Pero el Eclesiastés va más lejos y generaliza la experiencia de la decepción: “Bajo el sol... todo es vanidad... vanidad de vanidades”, repite (1,2.14, etc.), tan desilusionado de la vida, que pone esta convicción en boca de Salomón, el rey colmado de todos, los dones. Sin embargo, el Eclesiastés no desprecia las cosas de este mundo; al contrario: aguarda mucho de ellas; de ahí su amargura radical, que tiene, sin embargo, una salida; saber aceptar todo de Dios, el mai lo mismo que el bien (7,13s).

III. DIOS NO DECEPCIONA.

El hombre es fuente de decepción para el hombre (Jer 17,5; Sal 118,8), pero lo es también para Dios. La viña que había sido cuidada con tanto amor sólo produjo agraces (Is 5,4). Jesús, que “sabía lo que hay en el hombre” (Jn 2,25), paso por la experiencia de la decepción: desconocido por sus allegados (Mc 6,3s), ve cerrarse los corazones a medida que trata de alcanzarlos (Mt 23,37s; Jn 12,37-40) y ve huir a sus discípulos en el momento en que se entrega por ellos (Mc 14,50).

Dios mismo parece decepcionante a ciertas horas.
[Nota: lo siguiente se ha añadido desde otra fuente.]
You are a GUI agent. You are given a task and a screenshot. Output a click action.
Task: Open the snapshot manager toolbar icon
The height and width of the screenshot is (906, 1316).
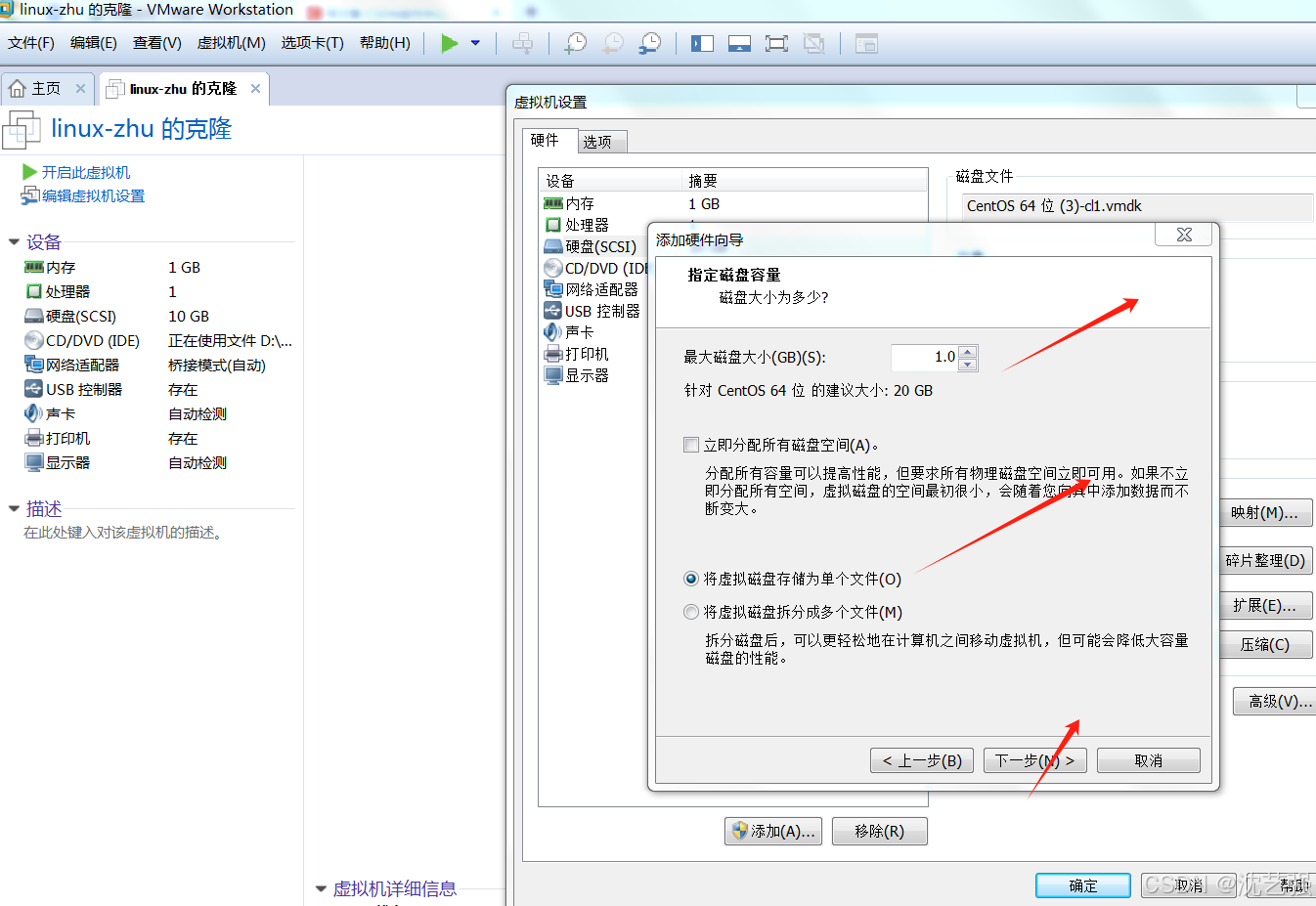pyautogui.click(x=650, y=43)
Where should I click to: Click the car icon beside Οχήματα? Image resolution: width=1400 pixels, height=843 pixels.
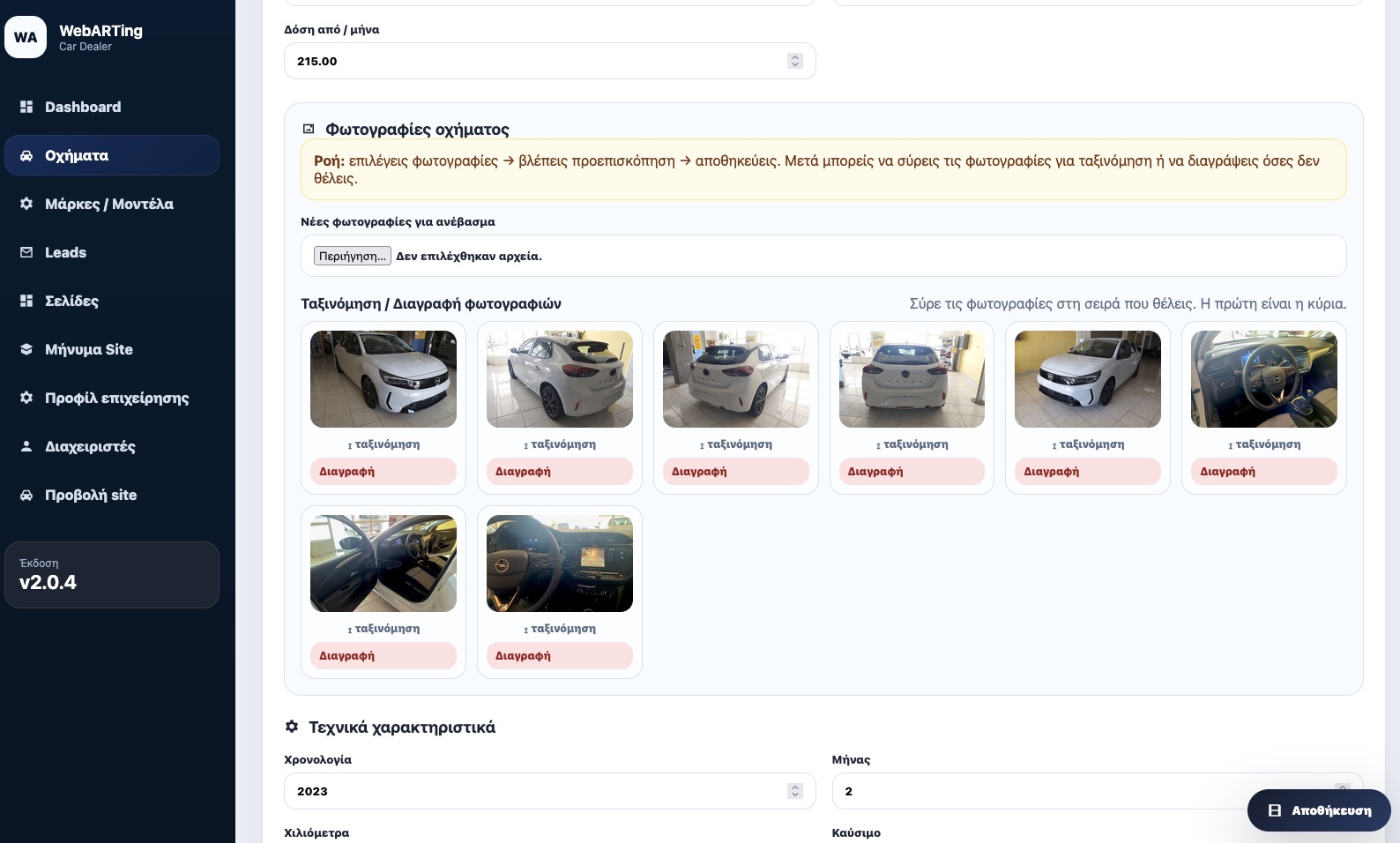(x=26, y=155)
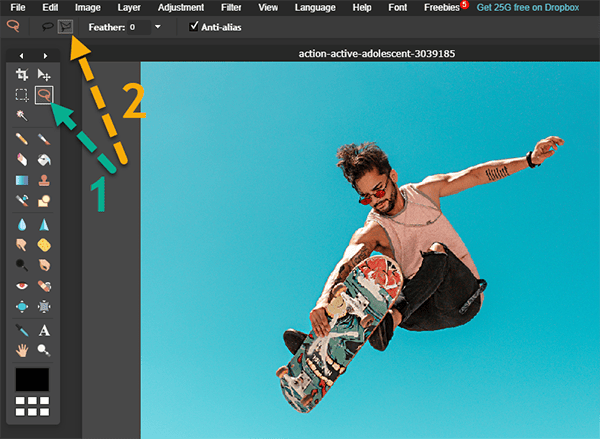Switch to polygonal lasso mode
This screenshot has height=439, width=600.
tap(66, 27)
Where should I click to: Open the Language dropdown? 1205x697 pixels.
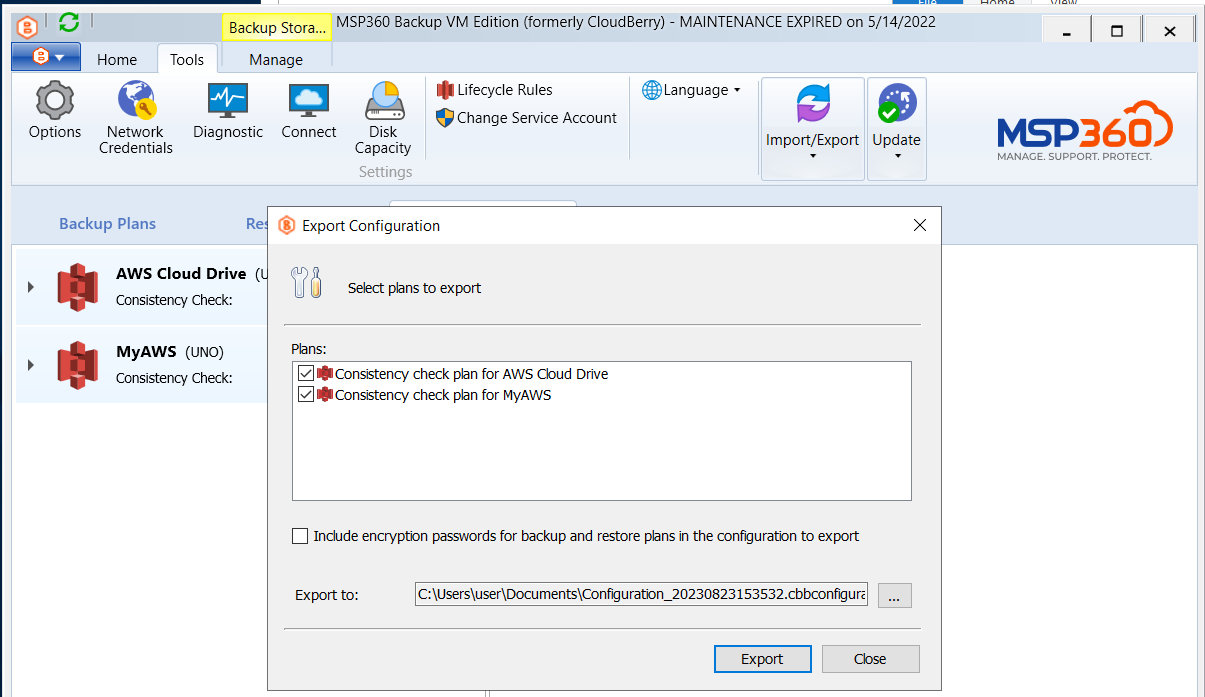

Sus más fieles servidores conocen la tentación de pensar que sus esfuerzos han resultado fallidos y que Dios los ha abandonado a sí mismos. Elías desea morir, descubriendo que no es mejor que sus padres (1Re 19,4). Jeremías acaba por poner en duda la solidez de Dios: “¿Vas a ser para mí arroyo falaz, con cuyas aguas no se puede contar?” (Jer 15,18, en oposición con Jer 2,13; Is 58,11). Jesús mismo experimentó hasta dónde puede llegar el abandono de Dios (Mc 15,34).

Afirmar que sólo Dios no decepciona es un paso que debe superar todas las apariencias; es una experiencia de la fe, vivida con frecuencia en la noche, adquirida a costa de decepciones sentidas ásperamente. Esta certeza fundamental no puede establecerse en el hombre sino por la adhesión a la salvación aportada por Jesucristo, que al entregar su espíritu en manos de su Padre (Lc 23, 46), revela la fidelidad de un Dios que parece ausente e indiferente. A nosotros, apoyados en esta fe, nada puede ya decepcionarnos (cf. Rom 8,31-39), porque Dios es fiel; y la prenda de esta fidelidad, la garantía contra toda decepción, cs cl donde su Hijo, en el que somos llamados y guardados hasta su advenimiento (1Cor 1,9; 1Tes 5,23s).